Jeavons Syndrome: Risk factors, Diagnosis, and Treatment
Have you ever seen a child quickly rolling his/her eyeballs and jerking it upwards and sideways? Did you ever see these kids staring blankly? Well, if your answers are yes, then that kid is most likely suffering from Jeavons syndrome or Eyelid myoclonia with absences (EMA).
What is it? :
Jeavons syndrome or Eyelid myoclonia with absences (EMA), is a rare form of epilepsy that mostly occurs in children of 2 to 14 years and becomes their lifelong companion. Doctors misinterpret this with childhood absence seizures as the blank space staring effect of both are the same. The difference is that in EMA this effect lasts for 3 seconds while in the former it lasts for 15 seconds.
Who gets it?
The main predisposition factor is genetics.
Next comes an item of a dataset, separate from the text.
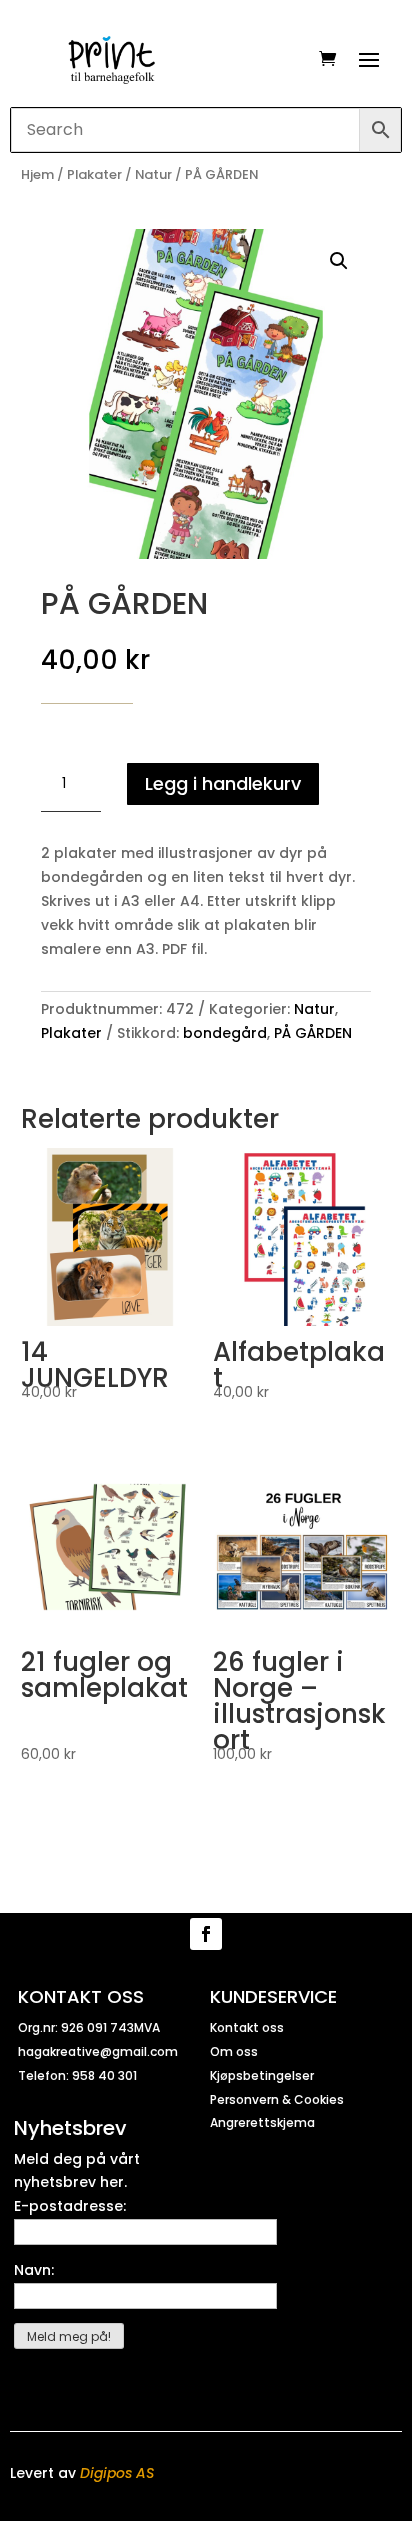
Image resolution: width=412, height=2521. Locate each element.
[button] (339, 261)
A child can inherit this if any one of his close blood relatives is affected by EMA. Children between 6-8 age groups are most affected. Other possible causes are not known.
Symptoms:
- Frequent eyelid and eyeball jerking movements during the day
- Photosensitivity
- Eye closure in the presence of continuous bright light
- A tendency to develop tonic-clonic seizures in adulthood
Precipitating factors:
- Flashing bright light and associated eye-closure
- Common in girls
- Television or video games exposures ( read how Virtual Games create an Impact on Mental Health)
Diagnosis:
The eyelid jerking of EMA frequently leads to its misinterpretation as facial tics or mannerisms of the child. An EEG done preferably during the seizures can detect the discharges related to eye-closure and photosensitivity. The other methods include:
- MRI scan
- Genetic testing
- Providing prior information about family history
Treatment :
- Anti-epileptic medications
- Ketogenic diet
- A lens that provides blue-violet light protection
EMA cannot be cured completely, but modifications of lifestyle and diet patterns subsidize its effects. In the case of EMA, fret not as seizures don’t mean the end of the world, so stay positive and be happy.